【序:新】白い箱あるいは部屋の名





 目が覚めたら、白い場所にいた。足元、頭上、左右――そこは、白い箱のような空間だった。木で出来た、背もたれのある、四つ脚の物に、俺は座っていた。『それ』の『名前』が、『椅子』だと思い出すのに、数分がかかった。

 ――名前?
 ――思い出す?
 ――数分……それは、時間?

 そこで気づいた。この空間は、『部屋』と言うのだ。
 おぼろげに、状況認識を俺は始めた。だが、『俺』は『俺』が何者なのか、分からない。俺自身の事は思い出せず、名前も分からない。目を開けたらここにいたわけであるから、何時から自分が座っていたのかも分からない。

 自由になる両腕を動かし、俺は自分の掌を見た。足は僅かに開いた状態で、椅子の脚に固定されている。俺の全身の肌が、部屋の空気に触れている。暖かくもなく、寒くもない。

 この場所に在るのは、俺と椅子――そして、気づいた事としては、真正面に黒い物がある。透明な丸い部分がはめ込まれている。三本脚の器具で、それは固定され、俺の方を向いている。あの品の名前は分からない。全体的には四角くて、隅に赤い光と文字があり、『REC』という記号が見える。

 俯いた俺は、足の合間からぶら下がっている部位を見た。それは長く萎れていて、先端が少し独特の形をしていた。首の長い鳥の首元に似ている気もしたが、『鳥』とは何なのか、すぐに分からない事に気がついた。

 何も分からないのに、いくつかの『名前』が勝手に浮かんでくる。
 同様に、俺はその部位の名を思い出した。『ペニス』――と、『教わった』ではないか。

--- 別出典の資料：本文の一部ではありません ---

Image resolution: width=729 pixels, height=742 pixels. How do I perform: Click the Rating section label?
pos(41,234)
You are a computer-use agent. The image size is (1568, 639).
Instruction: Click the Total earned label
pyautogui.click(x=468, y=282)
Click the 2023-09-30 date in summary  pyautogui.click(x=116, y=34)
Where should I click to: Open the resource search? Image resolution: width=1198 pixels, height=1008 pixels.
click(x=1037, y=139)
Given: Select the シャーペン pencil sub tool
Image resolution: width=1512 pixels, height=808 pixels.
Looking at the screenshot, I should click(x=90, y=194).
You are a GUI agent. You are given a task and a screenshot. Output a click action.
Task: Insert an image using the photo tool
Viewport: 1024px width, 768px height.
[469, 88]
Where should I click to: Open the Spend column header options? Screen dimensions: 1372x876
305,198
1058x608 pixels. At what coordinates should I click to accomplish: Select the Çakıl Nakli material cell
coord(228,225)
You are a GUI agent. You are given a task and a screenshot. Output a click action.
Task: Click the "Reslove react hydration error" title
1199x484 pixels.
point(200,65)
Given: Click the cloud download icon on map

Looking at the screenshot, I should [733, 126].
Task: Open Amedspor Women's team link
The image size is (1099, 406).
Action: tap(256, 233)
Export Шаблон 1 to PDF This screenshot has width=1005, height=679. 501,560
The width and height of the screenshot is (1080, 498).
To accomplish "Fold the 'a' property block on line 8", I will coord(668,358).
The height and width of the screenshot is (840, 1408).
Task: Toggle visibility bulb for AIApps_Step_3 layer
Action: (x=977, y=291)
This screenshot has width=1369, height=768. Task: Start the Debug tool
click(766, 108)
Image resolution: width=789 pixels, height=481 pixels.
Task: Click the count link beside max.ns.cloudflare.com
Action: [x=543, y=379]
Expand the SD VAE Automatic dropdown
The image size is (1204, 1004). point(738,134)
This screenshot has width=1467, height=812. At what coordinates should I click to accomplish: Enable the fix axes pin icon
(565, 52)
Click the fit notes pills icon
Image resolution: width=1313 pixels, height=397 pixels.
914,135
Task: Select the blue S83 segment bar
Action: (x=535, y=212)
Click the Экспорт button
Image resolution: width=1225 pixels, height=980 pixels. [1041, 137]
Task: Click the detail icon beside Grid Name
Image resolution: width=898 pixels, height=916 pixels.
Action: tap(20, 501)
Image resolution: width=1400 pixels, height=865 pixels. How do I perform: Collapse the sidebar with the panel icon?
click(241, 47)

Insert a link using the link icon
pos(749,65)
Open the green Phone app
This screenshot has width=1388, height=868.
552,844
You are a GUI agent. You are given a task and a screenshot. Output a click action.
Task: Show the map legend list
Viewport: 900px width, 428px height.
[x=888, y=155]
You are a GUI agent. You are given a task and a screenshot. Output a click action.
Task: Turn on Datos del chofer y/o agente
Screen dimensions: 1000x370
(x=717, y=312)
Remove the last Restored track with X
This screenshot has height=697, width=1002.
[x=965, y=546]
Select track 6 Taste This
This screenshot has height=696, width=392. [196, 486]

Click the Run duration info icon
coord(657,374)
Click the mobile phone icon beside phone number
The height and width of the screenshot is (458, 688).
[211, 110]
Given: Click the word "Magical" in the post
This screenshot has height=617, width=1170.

 しかし『教わる』という事がどういう意味だったのか、唐突に分からなくなった。それは、『誰か』から『聞く事』のように思うのだが、俺は一人しかいない。俺しか存在しないのだから、俺が考え俺に教えたのかもしれない。いいや、俺が存在するのだから、どこかに『俺以外』も存在するのだろうか?

 分からない。何も、分からない。だが、分からない事が自然であるように、俺には思えた。そう――俺は、『何も思い出せず理解出来無い状態で一人で座っている事』が、常であり自然なのでは無かったか?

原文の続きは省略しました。